Right now, she's living in Placida with her parents at their winter home while waiting for the next leg of her journey
to unfold.
She hopes to explore the Himalayas and India. She's just trying to figure out how to pay for that.
In the past that hasn't been a big issue for her.
She has traveled to 25 countries and, during the last six years, taught English in Japan and bartended in Australia on
a work-holiday visa, to name a couple of the jobs she's held to finance her wanderlust.
At home for a breather before setting out again, she's looking for a job -- not the easiest thing to find in Placida.
"I'd love to work on a boat," she says wistfully as she clicks through thousands of photos stored on her laptop and
remembers the beauty of her last job guiding whale watching tours in Juneau.

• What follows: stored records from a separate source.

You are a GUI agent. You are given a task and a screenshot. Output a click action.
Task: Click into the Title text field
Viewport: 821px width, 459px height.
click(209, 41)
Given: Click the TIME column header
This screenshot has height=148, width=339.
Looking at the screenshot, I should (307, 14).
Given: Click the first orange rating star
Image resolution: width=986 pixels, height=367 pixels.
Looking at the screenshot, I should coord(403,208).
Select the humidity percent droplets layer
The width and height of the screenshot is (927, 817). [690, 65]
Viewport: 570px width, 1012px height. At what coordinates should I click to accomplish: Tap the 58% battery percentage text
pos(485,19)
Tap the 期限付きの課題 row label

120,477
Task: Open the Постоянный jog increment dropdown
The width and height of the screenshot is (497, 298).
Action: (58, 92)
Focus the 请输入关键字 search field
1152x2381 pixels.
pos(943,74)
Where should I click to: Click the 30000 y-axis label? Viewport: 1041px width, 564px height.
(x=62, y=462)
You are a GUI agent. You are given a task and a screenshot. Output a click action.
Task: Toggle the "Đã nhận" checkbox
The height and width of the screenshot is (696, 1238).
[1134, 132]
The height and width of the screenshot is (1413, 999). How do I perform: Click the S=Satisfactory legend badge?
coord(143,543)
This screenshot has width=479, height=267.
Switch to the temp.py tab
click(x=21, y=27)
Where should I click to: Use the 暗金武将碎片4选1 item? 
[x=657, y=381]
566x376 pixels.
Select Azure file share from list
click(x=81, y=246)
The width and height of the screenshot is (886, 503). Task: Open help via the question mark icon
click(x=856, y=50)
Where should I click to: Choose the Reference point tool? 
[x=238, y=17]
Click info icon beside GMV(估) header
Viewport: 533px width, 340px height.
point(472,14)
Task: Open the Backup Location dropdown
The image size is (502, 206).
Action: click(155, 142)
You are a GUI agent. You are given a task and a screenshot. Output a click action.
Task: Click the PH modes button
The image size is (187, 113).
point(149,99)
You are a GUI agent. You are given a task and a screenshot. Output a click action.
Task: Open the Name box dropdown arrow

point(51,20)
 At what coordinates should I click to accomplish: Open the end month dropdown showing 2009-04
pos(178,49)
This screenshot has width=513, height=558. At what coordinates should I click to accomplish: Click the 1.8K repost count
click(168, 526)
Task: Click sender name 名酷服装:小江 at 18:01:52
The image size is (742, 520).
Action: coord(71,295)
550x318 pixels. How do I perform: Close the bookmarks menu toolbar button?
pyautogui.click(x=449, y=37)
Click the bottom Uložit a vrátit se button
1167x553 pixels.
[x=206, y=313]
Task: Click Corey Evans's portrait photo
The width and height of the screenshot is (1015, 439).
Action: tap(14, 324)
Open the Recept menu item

Christine travels with a backpack and cuts costs by staying in hostels, walking instead of using public
transportation and eating at cafes rather than restaurants.
"I try to follow my heart rather than a cookie cutter experience," she says as she recalls doing charity work in
Vietnam.
In a conversation with Christine, nouns become verbs.
She describes "templing" in Angkor Wat, Cambodia, home of the world's largest temple.
Though the State Department doesn't provide numbers, fewer than 20 percent of U.S. citizens have passports,
according to wikianswers.com. Other sources put that number at less than 10 percent or as high as 25 percent.
International travel seems to be more important in other countries than it is for U.S. citizens, Christine says.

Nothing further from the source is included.